▶ _Brief_
Exactly the lines from the one containing "Hydrogen Storage & Refueling (251, 2367)" through the final line of the data are to be written out again, with nothing added.

▶ _Study material_
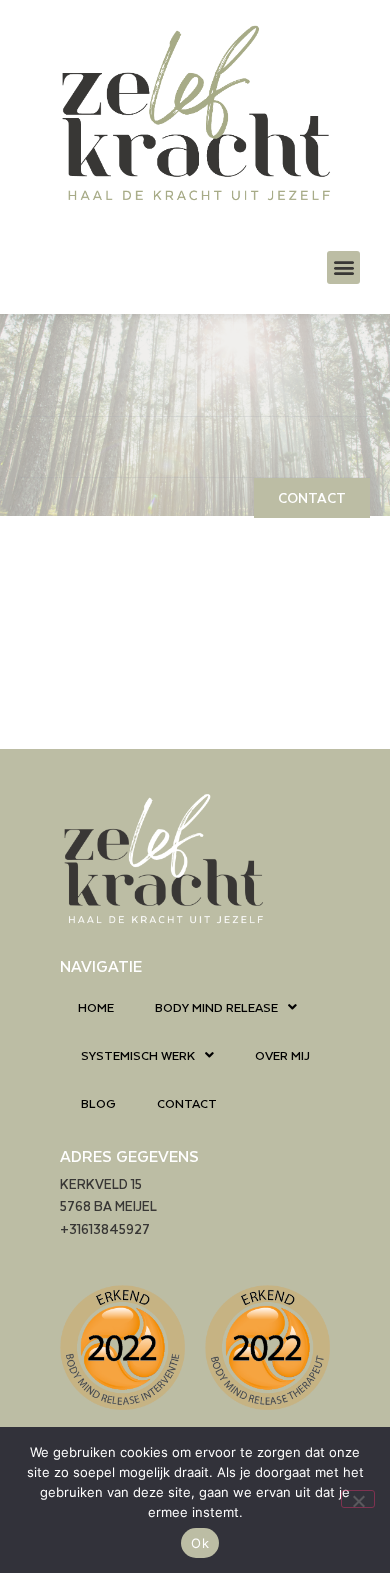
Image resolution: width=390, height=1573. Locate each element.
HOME (96, 1007)
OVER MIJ (282, 1055)
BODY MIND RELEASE (216, 1007)
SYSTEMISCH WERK (138, 1055)
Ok (200, 1543)
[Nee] (358, 1499)
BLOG (98, 1103)
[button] (343, 267)
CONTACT (187, 1103)
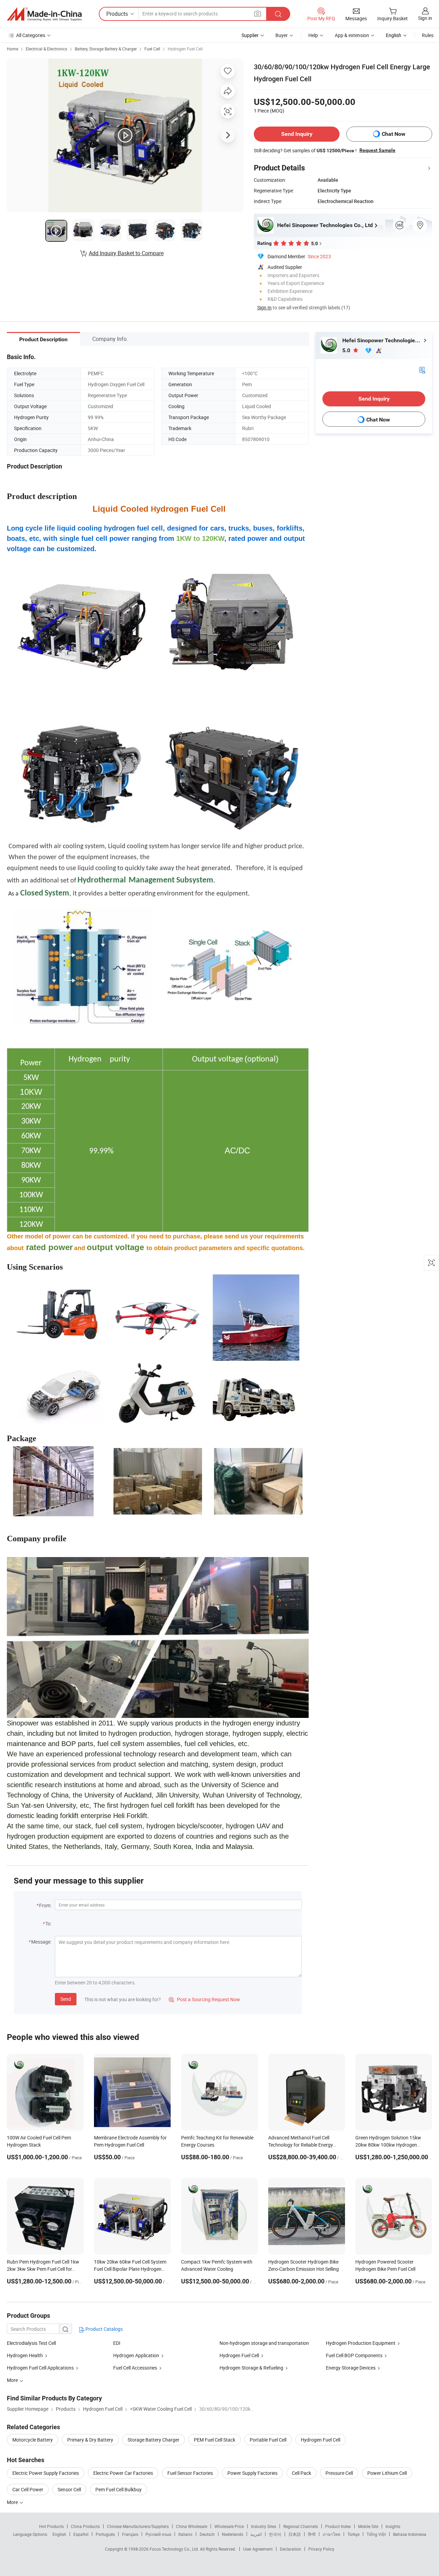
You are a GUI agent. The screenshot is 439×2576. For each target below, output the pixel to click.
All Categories (30, 35)
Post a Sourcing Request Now (204, 1999)
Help (313, 35)
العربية (256, 2534)
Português (105, 2534)
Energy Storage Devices (351, 2367)
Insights (392, 2526)
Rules (428, 35)
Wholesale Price (229, 2526)
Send (65, 1999)
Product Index (338, 2526)
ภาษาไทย (331, 2534)
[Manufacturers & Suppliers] (44, 14)
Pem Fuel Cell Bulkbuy (118, 2489)
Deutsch (207, 2534)
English (59, 2534)
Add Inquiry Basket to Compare (126, 253)
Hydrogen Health (25, 2355)
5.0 (347, 350)
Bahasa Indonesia (409, 2534)
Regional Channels (300, 2526)
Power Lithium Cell (387, 2473)
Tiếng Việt (376, 2534)
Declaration (290, 2549)
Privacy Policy (321, 2549)
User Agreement (258, 2549)
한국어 (275, 2534)
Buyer (281, 35)
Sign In (264, 307)
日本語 (294, 2534)
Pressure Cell (339, 2473)
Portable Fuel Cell (268, 2439)
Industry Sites (263, 2526)
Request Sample (377, 150)
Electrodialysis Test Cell (31, 2343)
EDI (116, 2343)
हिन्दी (312, 2534)
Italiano (185, 2534)
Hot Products (51, 2526)
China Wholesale (191, 2526)
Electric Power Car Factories (123, 2473)
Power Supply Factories (252, 2473)
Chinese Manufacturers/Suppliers (138, 2526)
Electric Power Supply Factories (45, 2473)
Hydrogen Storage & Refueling (251, 2367)
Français (130, 2534)
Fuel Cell (152, 48)
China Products (85, 2526)
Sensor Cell (69, 2489)
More (13, 2502)
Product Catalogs (103, 2329)
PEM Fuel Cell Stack (214, 2439)
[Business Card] (422, 369)
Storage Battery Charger (153, 2439)
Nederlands (232, 2534)
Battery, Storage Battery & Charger (106, 48)
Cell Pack (301, 2473)
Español (80, 2534)
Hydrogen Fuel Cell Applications (40, 2367)
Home (12, 48)
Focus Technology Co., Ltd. (175, 2549)
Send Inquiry (296, 134)
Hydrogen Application (136, 2355)
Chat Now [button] (393, 134)
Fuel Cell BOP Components (354, 2355)
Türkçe (353, 2534)
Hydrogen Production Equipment (360, 2343)
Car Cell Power (27, 2489)
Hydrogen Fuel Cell (185, 48)
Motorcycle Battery (32, 2439)
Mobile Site (368, 2526)
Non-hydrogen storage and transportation (264, 2343)
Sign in (425, 18)
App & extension (352, 35)
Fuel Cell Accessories (135, 2367)
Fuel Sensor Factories (190, 2473)
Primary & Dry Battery (90, 2439)
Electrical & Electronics (46, 48)
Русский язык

▶ _Solution to this problem_
Hydrogen Storage & Refueling (251, 2367)
Français (130, 2534)
Fuel Cell (152, 48)
China Products (85, 2526)
Sensor Cell (69, 2489)
More (13, 2502)
Product Catalogs (103, 2329)
PEM Fuel Cell Stack (214, 2439)
[Business Card] (422, 369)
Storage Battery Charger (153, 2439)
Nederlands (232, 2534)
Battery, Storage Battery & Charger (106, 48)
Cell Pack (301, 2473)
Español (80, 2534)
Hydrogen Fuel Cell Applications (40, 2367)
Home (12, 48)
Focus Technology Co., Ltd. (175, 2549)
Send Inquiry (296, 134)
Hydrogen Application (136, 2355)
Chat Now [button] (393, 134)
Fuel Cell BOP Components (354, 2355)
Türkçe (353, 2534)
Hydrogen Production Equipment (360, 2343)
Car Cell Power (27, 2489)
Hydrogen Fuel Cell (185, 48)
Motorcycle Battery (32, 2439)
Mobile Site (368, 2526)
Non-hydrogen storage and transportation (264, 2343)
Sign in (425, 18)
App & extension (352, 35)
Fuel Cell Accessories (135, 2367)
Fuel Sensor Factories (190, 2473)
Primary & Dry Battery (90, 2439)
Electrical & Electronics (46, 48)
Русский язык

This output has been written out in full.